Monolayer phosphorene under time-dependent magnetic field

TL;DR

This paper derives exact solutions for monolayer phosphorene in time-dependent magnetic fields, analyzing energy levels and transition probabilities, revealing linear and oscillatory behaviors depending on the magnetic field type.

Contribution

It provides an exact wave function solution for phosphorene under time-dependent magnetic fields using the dynamical invariant method, a novel approach in this context.

Findings

Landau levels vary linearly with quantum numbers and magnetic field in constant fields.

Energy oscillates over time under oscillatory magnetic fields.

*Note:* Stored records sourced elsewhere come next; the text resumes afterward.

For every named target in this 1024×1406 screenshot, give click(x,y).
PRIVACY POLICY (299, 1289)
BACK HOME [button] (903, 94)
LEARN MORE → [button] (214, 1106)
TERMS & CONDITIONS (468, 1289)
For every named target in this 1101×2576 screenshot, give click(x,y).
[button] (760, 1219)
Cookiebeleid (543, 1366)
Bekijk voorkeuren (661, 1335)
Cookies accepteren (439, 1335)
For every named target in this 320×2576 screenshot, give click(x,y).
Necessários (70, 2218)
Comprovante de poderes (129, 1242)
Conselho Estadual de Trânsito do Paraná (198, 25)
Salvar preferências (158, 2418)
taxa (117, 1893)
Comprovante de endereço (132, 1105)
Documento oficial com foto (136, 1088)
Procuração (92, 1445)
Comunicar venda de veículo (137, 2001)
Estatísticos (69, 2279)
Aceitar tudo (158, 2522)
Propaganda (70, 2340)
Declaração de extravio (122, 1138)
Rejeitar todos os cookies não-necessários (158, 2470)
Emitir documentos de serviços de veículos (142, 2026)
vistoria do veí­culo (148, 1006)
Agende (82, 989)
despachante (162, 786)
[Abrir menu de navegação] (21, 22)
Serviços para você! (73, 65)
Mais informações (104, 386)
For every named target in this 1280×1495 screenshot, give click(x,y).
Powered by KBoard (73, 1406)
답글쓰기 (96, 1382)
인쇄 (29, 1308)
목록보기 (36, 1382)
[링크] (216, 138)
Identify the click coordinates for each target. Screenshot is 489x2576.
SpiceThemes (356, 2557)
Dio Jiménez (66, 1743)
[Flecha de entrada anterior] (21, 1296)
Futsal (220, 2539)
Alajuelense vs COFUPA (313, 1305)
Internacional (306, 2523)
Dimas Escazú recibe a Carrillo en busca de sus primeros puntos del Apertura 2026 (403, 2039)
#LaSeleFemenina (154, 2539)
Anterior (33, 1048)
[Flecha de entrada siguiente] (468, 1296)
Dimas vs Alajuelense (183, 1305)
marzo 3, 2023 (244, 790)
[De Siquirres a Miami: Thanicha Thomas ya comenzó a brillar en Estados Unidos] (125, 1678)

Transitions occur only when quantum numbers satisfy specific conditions.

Abstract

We obtain the exact wave function of a monolayer phosphorene under a low- intensity time-dependent magnetic field using the dynamical invariant method. We calculate the quantum-mechanical energy expectation value and the transition probability for a constant and an oscillatory magnetic field. For the former we observe that the Landau level energy varies linearly with the quantum numbers n and m and the magnetic field intensity B_0. No transition takes place. For the latter, we observe that the energy oscillates in time, increasing linearly with the Landau level n and m and nonlinearly with the magnetic field. The (k,l) to (n,m) transitions take place only for l=m. We investigate the (0,0) to (n,0) and (1,l) and (2,l) probability transitions.